Data listing >>
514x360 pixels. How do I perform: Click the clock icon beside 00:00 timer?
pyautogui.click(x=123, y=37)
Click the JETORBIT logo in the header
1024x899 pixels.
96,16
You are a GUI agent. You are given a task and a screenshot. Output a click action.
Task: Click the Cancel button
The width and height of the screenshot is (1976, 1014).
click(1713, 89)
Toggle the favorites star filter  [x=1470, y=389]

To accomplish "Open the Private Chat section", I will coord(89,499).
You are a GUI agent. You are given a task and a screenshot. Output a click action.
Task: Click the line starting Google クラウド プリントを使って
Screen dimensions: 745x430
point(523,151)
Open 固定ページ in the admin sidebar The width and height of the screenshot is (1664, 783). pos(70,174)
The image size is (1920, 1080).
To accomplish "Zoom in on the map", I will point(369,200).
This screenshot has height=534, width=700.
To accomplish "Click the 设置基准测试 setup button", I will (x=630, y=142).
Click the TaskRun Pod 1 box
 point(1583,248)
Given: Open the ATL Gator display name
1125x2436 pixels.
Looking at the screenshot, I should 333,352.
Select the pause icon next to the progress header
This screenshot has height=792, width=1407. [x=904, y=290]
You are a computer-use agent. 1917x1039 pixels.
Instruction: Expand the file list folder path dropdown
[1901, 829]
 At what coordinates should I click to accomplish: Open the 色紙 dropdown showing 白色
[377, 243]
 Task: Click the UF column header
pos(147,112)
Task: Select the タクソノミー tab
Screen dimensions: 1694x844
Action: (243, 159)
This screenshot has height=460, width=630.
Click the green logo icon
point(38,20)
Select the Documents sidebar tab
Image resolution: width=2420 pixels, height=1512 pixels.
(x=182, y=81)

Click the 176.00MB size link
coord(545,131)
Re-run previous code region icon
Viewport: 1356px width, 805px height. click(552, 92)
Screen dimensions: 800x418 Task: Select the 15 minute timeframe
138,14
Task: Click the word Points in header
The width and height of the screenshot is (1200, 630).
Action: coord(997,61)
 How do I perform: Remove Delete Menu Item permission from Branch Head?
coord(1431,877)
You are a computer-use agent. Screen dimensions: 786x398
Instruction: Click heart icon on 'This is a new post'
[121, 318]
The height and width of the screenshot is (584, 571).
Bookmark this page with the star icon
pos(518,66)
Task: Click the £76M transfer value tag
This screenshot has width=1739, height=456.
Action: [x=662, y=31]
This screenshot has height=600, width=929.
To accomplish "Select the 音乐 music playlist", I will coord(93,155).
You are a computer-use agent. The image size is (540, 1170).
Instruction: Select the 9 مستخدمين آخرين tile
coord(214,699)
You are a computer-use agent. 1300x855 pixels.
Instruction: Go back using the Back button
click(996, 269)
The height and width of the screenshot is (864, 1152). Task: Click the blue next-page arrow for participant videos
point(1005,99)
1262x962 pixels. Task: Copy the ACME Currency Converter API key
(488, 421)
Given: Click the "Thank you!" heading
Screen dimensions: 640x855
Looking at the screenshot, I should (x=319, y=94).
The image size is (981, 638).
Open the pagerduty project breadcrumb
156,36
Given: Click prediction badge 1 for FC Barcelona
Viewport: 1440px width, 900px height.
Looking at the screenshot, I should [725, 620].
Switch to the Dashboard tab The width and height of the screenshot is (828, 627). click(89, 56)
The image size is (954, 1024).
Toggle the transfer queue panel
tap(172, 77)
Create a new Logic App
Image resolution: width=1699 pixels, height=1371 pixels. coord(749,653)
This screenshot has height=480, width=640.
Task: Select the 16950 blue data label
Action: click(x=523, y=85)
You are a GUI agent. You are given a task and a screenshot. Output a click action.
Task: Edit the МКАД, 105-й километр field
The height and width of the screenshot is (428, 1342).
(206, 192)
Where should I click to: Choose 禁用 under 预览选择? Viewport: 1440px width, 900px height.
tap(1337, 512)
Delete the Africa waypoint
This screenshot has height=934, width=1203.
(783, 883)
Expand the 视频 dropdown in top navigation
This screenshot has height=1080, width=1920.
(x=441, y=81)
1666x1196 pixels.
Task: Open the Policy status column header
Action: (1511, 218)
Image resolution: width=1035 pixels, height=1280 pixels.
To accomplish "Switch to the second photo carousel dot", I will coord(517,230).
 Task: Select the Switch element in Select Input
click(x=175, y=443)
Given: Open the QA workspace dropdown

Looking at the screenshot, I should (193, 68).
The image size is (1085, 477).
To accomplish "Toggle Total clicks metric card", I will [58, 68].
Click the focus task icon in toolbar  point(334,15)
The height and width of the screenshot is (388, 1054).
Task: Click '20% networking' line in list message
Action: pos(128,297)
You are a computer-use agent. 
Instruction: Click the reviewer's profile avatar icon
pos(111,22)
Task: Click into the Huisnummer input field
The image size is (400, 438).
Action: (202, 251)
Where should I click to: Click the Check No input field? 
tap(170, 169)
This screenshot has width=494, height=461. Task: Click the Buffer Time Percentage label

Work to be completed >>
Rewrite all the records above, putting "drop-down menu" wherever "dropdown" appears and keeping everything else unchanged.

Result of this exercise >>
514x360 pixels. How do I perform: Click the clock icon beside 00:00 timer?
pyautogui.click(x=123, y=37)
Click the JETORBIT logo in the header
1024x899 pixels.
96,16
You are a GUI agent. You are given a task and a screenshot. Output a click action.
Task: Click the Cancel button
The width and height of the screenshot is (1976, 1014).
click(1713, 89)
Toggle the favorites star filter  [x=1470, y=389]

To accomplish "Open the Private Chat section", I will coord(89,499).
You are a GUI agent. You are given a task and a screenshot. Output a click action.
Task: Click the line starting Google クラウド プリントを使って
Screen dimensions: 745x430
point(523,151)
Open 固定ページ in the admin sidebar The width and height of the screenshot is (1664, 783). pos(70,174)
The image size is (1920, 1080).
To accomplish "Zoom in on the map", I will point(369,200).
This screenshot has height=534, width=700.
To accomplish "Click the 设置基准测试 setup button", I will (x=630, y=142).
Click the TaskRun Pod 1 box
 point(1583,248)
Given: Open the ATL Gator display name
1125x2436 pixels.
Looking at the screenshot, I should 333,352.
Select the pause icon next to the progress header
This screenshot has height=792, width=1407. [x=904, y=290]
You are a computer-use agent. 1917x1039 pixels.
Instruction: Expand the file list folder path drop-down menu
[1901, 829]
 At what coordinates should I click to accomplish: Open the 色紙 drop-down menu showing 白色
[377, 243]
 Task: Click the UF column header
pos(147,112)
Task: Select the タクソノミー tab
Screen dimensions: 1694x844
Action: (243, 159)
This screenshot has height=460, width=630.
Click the green logo icon
point(38,20)
Select the Documents sidebar tab
Image resolution: width=2420 pixels, height=1512 pixels.
(x=182, y=81)

Click the 176.00MB size link
coord(545,131)
Re-run previous code region icon
Viewport: 1356px width, 805px height. click(552, 92)
Screen dimensions: 800x418 Task: Select the 15 minute timeframe
138,14
Task: Click the word Points in header
The width and height of the screenshot is (1200, 630).
Action: coord(997,61)
 How do I perform: Remove Delete Menu Item permission from Branch Head?
coord(1431,877)
You are a computer-use agent. Screen dimensions: 786x398
Instruction: Click heart icon on 'This is a new post'
[121, 318]
The height and width of the screenshot is (584, 571).
Bookmark this page with the star icon
pos(518,66)
Task: Click the £76M transfer value tag
This screenshot has width=1739, height=456.
Action: [x=662, y=31]
This screenshot has height=600, width=929.
To accomplish "Select the 音乐 music playlist", I will coord(93,155).
You are a computer-use agent. The image size is (540, 1170).
Instruction: Select the 9 مستخدمين آخرين tile
coord(214,699)
You are a computer-use agent. 1300x855 pixels.
Instruction: Go back using the Back button
click(996, 269)
The height and width of the screenshot is (864, 1152). Task: Click the blue next-page arrow for participant videos
point(1005,99)
1262x962 pixels. Task: Copy the ACME Currency Converter API key
(488, 421)
Given: Click the "Thank you!" heading
Screen dimensions: 640x855
Looking at the screenshot, I should (x=319, y=94).
The image size is (981, 638).
Open the pagerduty project breadcrumb
156,36
Given: Click prediction badge 1 for FC Barcelona
Viewport: 1440px width, 900px height.
Looking at the screenshot, I should [725, 620].
Switch to the Dashboard tab The width and height of the screenshot is (828, 627). click(89, 56)
The image size is (954, 1024).
Toggle the transfer queue panel
tap(172, 77)
Create a new Logic App
Image resolution: width=1699 pixels, height=1371 pixels. coord(749,653)
This screenshot has height=480, width=640.
Task: Select the 16950 blue data label
Action: click(x=523, y=85)
You are a GUI agent. You are given a task and a screenshot. Output a click action.
Task: Edit the МКАД, 105-й километр field
The height and width of the screenshot is (428, 1342).
(206, 192)
Where should I click to: Choose 禁用 under 预览选择? Viewport: 1440px width, 900px height.
tap(1337, 512)
Delete the Africa waypoint
This screenshot has height=934, width=1203.
(783, 883)
Expand the 视频 drop-down menu in top navigation
This screenshot has height=1080, width=1920.
(x=441, y=81)
1666x1196 pixels.
Task: Open the Policy status column header
Action: (1511, 218)
Image resolution: width=1035 pixels, height=1280 pixels.
To accomplish "Switch to the second photo carousel dot", I will coord(517,230).
 Task: Select the Switch element in Select Input
click(x=175, y=443)
Given: Open the QA workspace drop-down menu

Looking at the screenshot, I should (193, 68).
The image size is (1085, 477).
To accomplish "Toggle Total clicks metric card", I will [58, 68].
Click the focus task icon in toolbar  point(334,15)
The height and width of the screenshot is (388, 1054).
Task: Click '20% networking' line in list message
Action: pos(128,297)
You are a computer-use agent. 
Instruction: Click the reviewer's profile avatar icon
pos(111,22)
Task: Click into the Huisnummer input field
The image size is (400, 438).
Action: (202, 251)
Where should I click to: Click the Check No input field? 
tap(170, 169)
This screenshot has width=494, height=461. Task: Click the Buffer Time Percentage label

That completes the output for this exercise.